Ad

Mildura, a backpacker’s 88 days nightmare

August 31st, 2018 | | 88 days

SCAMS, withheld pay and atrocious working and living conditions have earned one Aussie city a notorious reputation among backpackers looking to extend their visas through farm work.

The agricultural hub of Mildura in Victoria is a popular place for young, overseas tourists to flock in a bid to complete their mandatory 88 days of labour if they want a second year in Australia.

However, a young filmmaker – who was subject to bizarre sexual taunts during her own stint as a farm worker in another part of Australia – said social media and travel blogs were filled with backpacker horror stories from their time in and around the city.

“It had become a bit notorious within the (backpacker) community,” British filmmaker Katherine Stoner told news.com.au.

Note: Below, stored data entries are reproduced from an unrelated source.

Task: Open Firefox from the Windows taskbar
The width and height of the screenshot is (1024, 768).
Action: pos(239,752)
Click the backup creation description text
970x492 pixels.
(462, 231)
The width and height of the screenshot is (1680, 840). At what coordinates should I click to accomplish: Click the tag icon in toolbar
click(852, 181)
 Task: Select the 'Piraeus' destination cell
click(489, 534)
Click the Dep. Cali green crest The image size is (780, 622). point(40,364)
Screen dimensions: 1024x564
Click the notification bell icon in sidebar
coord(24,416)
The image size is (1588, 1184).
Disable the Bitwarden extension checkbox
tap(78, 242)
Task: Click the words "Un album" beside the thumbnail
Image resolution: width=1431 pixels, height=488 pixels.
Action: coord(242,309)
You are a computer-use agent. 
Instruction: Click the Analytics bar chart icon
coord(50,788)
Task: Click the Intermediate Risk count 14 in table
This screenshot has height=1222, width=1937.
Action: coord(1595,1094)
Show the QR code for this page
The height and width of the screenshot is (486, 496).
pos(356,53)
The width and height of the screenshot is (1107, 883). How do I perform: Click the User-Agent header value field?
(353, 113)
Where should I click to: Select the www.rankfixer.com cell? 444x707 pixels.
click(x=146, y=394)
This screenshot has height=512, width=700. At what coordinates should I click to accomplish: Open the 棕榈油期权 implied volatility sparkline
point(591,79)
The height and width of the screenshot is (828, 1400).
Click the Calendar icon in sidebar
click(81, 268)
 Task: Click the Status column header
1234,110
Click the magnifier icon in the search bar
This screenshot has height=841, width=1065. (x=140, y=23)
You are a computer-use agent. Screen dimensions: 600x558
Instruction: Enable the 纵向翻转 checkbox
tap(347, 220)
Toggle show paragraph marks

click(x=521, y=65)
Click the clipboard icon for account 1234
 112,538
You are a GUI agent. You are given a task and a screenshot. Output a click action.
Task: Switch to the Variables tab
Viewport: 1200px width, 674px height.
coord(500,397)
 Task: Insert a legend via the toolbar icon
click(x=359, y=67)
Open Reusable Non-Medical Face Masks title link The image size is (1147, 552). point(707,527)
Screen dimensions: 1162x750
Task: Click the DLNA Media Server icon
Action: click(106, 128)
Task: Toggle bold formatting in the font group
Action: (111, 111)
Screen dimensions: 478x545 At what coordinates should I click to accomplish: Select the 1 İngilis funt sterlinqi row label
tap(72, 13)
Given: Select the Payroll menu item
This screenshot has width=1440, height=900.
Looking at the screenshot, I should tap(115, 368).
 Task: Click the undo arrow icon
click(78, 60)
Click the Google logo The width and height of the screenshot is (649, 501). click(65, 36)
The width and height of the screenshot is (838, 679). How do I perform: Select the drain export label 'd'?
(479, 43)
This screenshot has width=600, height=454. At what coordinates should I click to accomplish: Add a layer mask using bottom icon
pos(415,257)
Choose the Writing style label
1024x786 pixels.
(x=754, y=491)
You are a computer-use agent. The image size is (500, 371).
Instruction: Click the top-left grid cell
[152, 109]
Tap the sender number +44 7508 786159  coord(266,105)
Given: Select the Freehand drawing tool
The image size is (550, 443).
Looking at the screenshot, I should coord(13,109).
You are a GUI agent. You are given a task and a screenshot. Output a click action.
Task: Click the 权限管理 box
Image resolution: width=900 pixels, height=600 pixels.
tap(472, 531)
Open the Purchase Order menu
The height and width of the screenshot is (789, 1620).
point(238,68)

“If a backpacker said they were going to work in Mildura there would often be another backpacker who had heard a horror story or had one themselves.

“The big issues were usually of not getting paid, like at all, for weeks worth of work. There were also stories of hostels being in disgusting conditions, issues with drugs and such.

Mildura has been slammed by backpackers. Picture: Facebook
Mildura has been slammed by backpackers. Picture: Facebook

“I once heard a story of a hostel throwing backpackers out in the middle of the night because of an argument or something. That obviously would put the backpackers in a dangerous situation.”

The town’s reputation had become so infamous, Ms Stoner decided she would visit the city – for the first time – as part of a soon-to-be-released investigative documentary, 88 Days which looks broadly at the issue of backpacker exploitation in Australia.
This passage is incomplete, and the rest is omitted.